The more I think about it in fact, it is exactly the pursuit of “balance” that has made it so challenging for me to find the right mix of work and play in my own life.  I’m passionate about both my professional growth and my personal life and family, but by trying to box them up separately and looking for an optimal balance point I’ve struggled.  I’ve never been able to keep them truly separate – even before the days of 24-hour connections  and Blackberries.  But that’s the problem… they don’t need to be separate.

Last night an acquaintance (Martin Buckland of An Elite Resume) posed a question to his Facebook friends right before the start of the Maple Leafs Game 7 playoff game:

If you were called to the final interview for your ideal job TONIGHT, would you attend or try and reschedule to watch the Maple Leafs?

It was that question that finally cemented the blending solution for me.  My ideal job would involve work I love and a company that understands my need to be flexible with my time to allow me to focus on family, interests, and work to maximize my enjoyment and productivity in all areas of my life.  That may mean that some days I need to reschedule work things to allow me to do things that interest me personally, some days I may need to work from home to allow me to be present for important milestones of my kids, and some days I will have to work a non-traditional schedule to allow me to effectively care for the areas of my life outside the four walls of work.  In exchange that organization will get a passionate supporter, a driven leader, and someone who’s willing to be responding to and dealing with issues from 5am to midnight and most weekends, no matter where I might be.

My life isn’t about trying to find an optimal balance between work and personal life, but rather about finding an optimal blend of activities and actions throughout each day that allow me to create value all around me with family, work, co-workers, and friends while accepting and embracing that I don’t plan to ever work another day in my life.

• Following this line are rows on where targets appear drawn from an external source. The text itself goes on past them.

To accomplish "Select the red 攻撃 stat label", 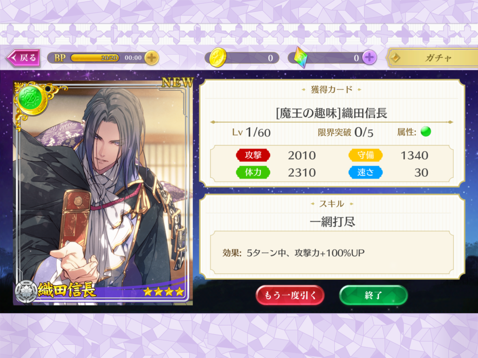I will click(253, 155).
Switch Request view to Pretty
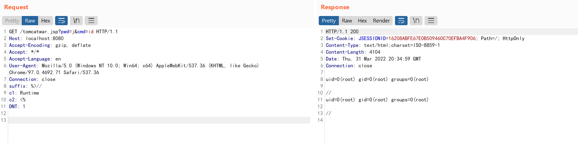 pos(12,21)
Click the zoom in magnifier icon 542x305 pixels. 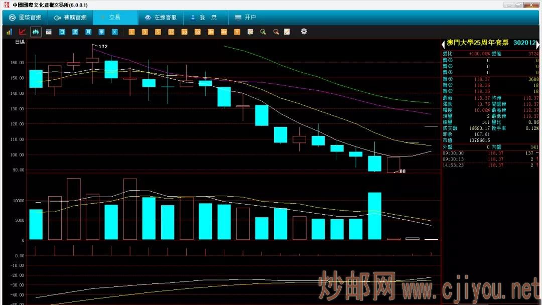click(262, 32)
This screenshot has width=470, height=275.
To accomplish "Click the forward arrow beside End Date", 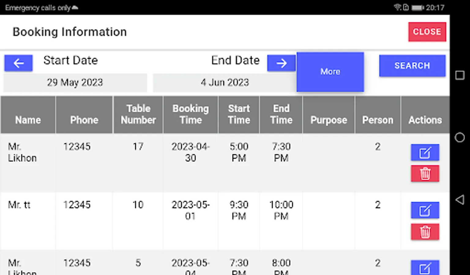I will point(281,63).
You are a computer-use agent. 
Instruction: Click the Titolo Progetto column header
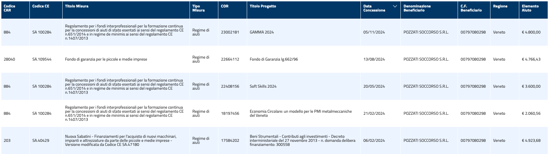pyautogui.click(x=263, y=6)
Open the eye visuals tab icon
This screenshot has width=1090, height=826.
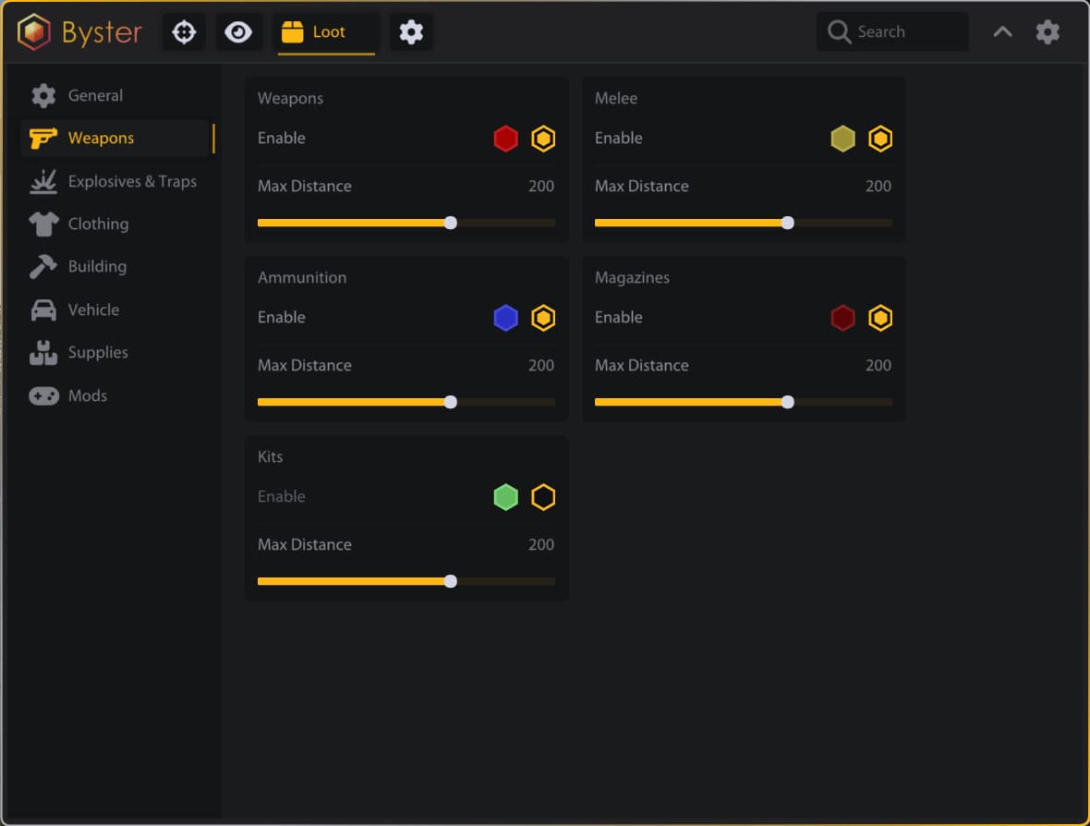(238, 32)
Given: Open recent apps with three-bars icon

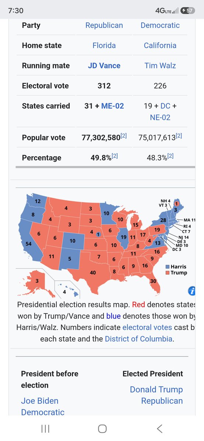Looking at the screenshot, I should 46,429.
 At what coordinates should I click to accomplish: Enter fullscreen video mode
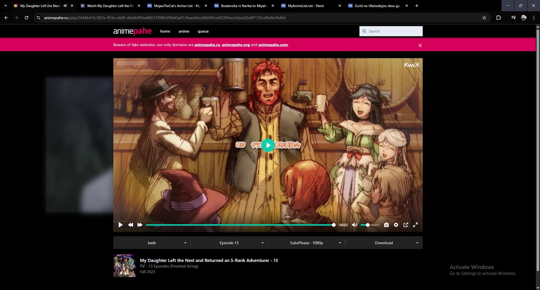click(x=415, y=225)
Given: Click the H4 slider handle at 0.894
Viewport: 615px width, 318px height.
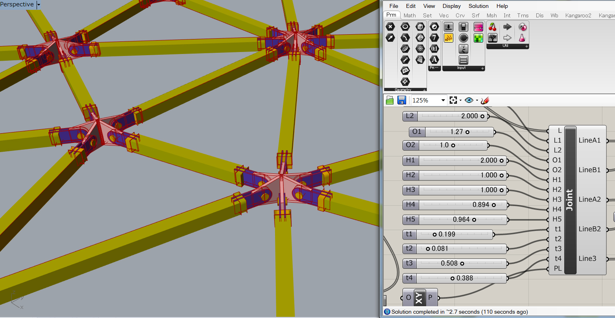Looking at the screenshot, I should [493, 205].
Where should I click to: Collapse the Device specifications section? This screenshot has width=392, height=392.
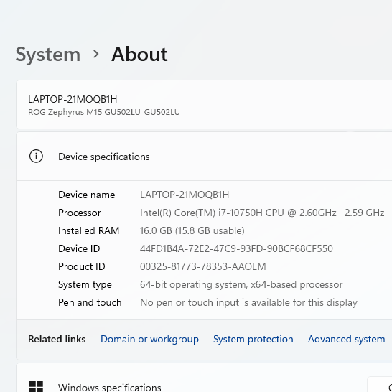[x=204, y=157]
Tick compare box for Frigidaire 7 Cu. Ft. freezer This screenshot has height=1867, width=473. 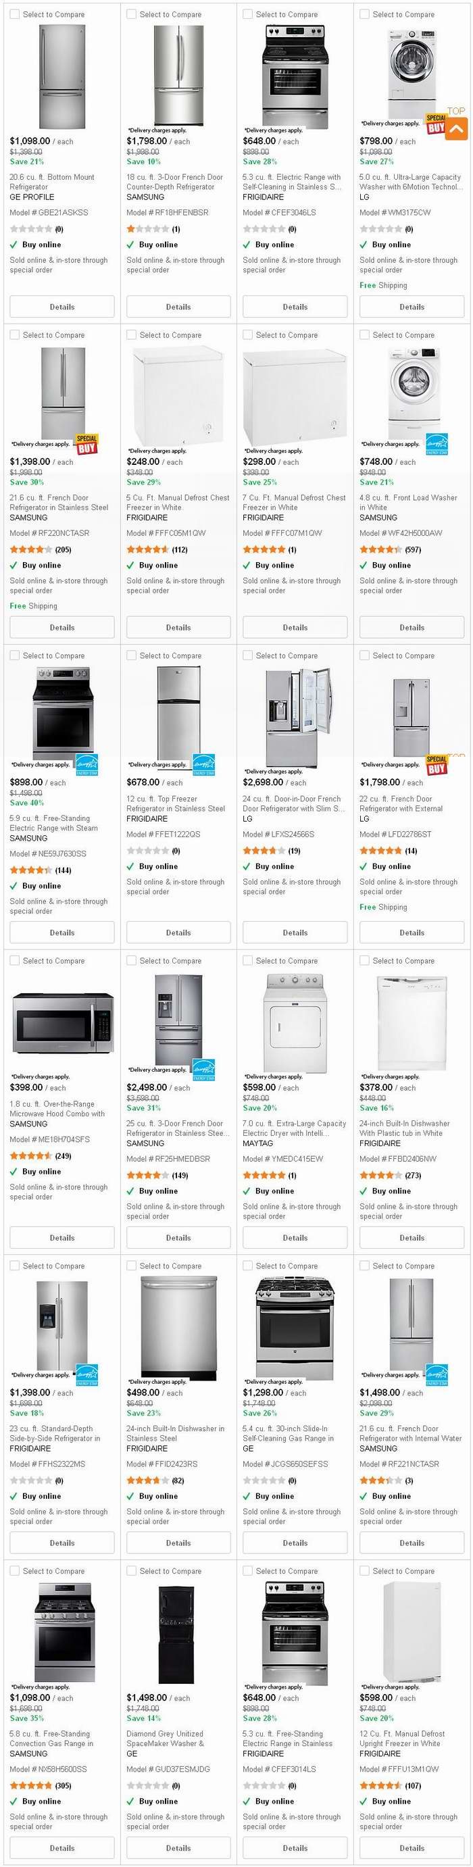point(248,335)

I don’t have to worry about balance any more, I can just enjoy being a passionate and dedicated person in all aspects of my life and allow it all to overlap without the stress of finding a “balance point”.

I like the idea of work life “blending”.  It’s liberating.

About Tim Empringham, MBA
Tim Empringham is a passionate advocate for Innovation in organizations of all sizes as a mechanism to drive growth, create uncontested market space, create new customer value, and drive efficiency into the internal organization. His focus is on disruption of thinking and markets through integrative thinking, structured Innovation frameworks, and leadership development of Innovation and Change leaders within the organization.